* Task *
Which lines of the data include the string "computer"? List them all.
(Material for the task begins)
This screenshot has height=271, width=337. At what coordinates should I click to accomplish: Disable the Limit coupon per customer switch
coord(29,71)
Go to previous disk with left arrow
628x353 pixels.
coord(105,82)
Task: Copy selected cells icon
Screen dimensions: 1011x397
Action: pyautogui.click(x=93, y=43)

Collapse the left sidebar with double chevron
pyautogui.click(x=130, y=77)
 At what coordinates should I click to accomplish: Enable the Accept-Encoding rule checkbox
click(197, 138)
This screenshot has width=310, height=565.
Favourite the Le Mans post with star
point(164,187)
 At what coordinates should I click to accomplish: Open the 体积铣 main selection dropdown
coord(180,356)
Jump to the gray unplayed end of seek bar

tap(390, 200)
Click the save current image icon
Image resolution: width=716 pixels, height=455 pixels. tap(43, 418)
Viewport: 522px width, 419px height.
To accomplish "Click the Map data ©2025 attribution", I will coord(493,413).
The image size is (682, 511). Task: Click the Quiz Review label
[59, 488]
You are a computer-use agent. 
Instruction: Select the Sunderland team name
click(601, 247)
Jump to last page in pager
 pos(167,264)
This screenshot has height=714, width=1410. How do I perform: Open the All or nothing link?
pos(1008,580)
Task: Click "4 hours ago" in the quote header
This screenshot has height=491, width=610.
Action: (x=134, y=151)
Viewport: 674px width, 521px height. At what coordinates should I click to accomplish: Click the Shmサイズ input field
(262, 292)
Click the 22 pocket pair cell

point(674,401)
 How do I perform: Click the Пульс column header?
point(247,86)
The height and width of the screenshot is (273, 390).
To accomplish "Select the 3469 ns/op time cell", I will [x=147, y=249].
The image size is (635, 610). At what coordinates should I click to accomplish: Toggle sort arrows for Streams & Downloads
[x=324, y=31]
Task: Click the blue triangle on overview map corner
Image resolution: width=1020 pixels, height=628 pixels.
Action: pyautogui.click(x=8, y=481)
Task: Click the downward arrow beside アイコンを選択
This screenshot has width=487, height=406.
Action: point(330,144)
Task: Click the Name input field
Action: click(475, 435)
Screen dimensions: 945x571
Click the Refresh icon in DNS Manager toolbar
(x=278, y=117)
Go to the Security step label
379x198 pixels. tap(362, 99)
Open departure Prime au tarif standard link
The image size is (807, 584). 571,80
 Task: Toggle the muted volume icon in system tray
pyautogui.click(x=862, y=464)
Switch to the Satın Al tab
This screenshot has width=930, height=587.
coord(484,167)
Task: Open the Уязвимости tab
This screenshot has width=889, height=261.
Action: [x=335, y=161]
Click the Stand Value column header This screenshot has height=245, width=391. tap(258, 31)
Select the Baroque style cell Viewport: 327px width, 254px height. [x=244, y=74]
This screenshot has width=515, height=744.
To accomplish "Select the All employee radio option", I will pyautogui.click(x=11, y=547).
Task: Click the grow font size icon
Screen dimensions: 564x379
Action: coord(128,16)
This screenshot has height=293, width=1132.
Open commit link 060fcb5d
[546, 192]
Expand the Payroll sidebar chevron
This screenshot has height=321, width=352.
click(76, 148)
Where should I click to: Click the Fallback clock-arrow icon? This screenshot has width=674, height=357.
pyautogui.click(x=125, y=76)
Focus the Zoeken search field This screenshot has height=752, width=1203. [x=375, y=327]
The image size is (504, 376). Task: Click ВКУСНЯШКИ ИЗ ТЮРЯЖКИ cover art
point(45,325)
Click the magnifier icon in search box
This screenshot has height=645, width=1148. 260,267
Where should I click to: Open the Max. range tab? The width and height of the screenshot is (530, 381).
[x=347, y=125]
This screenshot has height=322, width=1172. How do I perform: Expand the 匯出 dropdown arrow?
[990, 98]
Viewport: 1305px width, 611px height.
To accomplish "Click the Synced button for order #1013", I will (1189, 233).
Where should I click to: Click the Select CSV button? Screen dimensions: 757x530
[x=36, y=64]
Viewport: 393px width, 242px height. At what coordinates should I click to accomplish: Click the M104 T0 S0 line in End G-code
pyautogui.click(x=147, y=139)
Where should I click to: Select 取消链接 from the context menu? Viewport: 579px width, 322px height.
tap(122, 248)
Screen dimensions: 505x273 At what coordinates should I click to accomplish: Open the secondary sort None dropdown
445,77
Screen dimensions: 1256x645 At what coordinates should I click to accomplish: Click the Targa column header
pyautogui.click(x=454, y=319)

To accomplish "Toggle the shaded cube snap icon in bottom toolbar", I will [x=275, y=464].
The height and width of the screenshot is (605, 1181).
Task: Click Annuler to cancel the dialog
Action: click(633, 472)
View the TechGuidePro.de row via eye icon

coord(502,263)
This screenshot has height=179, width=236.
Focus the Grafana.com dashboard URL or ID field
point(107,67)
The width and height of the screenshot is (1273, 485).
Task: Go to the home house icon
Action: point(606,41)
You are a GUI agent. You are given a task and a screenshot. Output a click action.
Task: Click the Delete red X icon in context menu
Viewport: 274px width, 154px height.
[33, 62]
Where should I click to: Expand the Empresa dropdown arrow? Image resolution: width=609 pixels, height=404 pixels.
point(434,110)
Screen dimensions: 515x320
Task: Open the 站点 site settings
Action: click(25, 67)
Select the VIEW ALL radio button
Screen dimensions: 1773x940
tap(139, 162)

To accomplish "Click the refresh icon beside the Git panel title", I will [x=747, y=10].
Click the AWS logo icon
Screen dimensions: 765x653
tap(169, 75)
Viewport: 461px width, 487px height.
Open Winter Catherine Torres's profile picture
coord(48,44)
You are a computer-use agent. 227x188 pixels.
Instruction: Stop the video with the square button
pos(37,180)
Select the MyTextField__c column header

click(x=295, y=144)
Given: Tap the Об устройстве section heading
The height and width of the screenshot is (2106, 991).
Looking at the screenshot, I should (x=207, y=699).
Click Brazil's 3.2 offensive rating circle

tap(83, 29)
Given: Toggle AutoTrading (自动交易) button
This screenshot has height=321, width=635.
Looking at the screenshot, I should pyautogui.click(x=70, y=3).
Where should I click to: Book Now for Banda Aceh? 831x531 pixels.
(Material for the task ends)
* Problem solution *
You are a computer-use agent. 
You are a computer-use agent. 227x188 pixels.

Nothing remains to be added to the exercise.